Written problem
Return every line in the entries below that contains the word "pixels".

Material provided
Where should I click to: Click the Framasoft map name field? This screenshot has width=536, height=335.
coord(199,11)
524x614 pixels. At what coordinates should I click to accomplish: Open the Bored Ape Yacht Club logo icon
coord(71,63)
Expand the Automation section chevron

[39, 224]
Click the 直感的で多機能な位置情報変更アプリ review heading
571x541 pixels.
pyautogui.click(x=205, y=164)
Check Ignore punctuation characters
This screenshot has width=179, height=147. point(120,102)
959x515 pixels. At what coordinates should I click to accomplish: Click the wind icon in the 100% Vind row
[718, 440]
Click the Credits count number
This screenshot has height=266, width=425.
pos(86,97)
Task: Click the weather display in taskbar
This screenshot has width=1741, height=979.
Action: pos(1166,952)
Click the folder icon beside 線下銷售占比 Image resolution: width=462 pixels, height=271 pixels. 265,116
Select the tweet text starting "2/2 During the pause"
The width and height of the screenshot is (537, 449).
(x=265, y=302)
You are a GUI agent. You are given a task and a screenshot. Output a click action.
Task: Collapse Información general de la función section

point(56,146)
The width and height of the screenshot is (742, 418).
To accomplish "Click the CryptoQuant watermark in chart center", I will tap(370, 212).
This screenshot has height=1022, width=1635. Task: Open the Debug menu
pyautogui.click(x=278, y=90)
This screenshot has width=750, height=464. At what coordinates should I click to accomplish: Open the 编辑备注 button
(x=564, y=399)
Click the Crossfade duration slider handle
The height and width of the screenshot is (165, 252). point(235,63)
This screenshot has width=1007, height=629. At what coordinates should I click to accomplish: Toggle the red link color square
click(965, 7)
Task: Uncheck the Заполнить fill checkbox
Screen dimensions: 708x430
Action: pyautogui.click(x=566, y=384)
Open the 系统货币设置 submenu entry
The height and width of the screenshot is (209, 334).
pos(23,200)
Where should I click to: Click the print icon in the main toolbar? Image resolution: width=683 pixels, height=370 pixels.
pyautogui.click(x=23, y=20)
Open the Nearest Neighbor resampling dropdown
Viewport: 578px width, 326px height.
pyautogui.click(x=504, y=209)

Final answer
524x614 pixels. At what coordinates should I click to accomplish: Open the Bored Ape Yacht Club logo icon
571x541 pixels.
959x515 pixels. At what coordinates should I click to accomplish: Click the wind icon in the 100% Vind row
Click the folder icon beside 線下銷售占比 Image resolution: width=462 pixels, height=271 pixels. 265,116
Where should I click to: Click the print icon in the main toolbar? Image resolution: width=683 pixels, height=370 pixels.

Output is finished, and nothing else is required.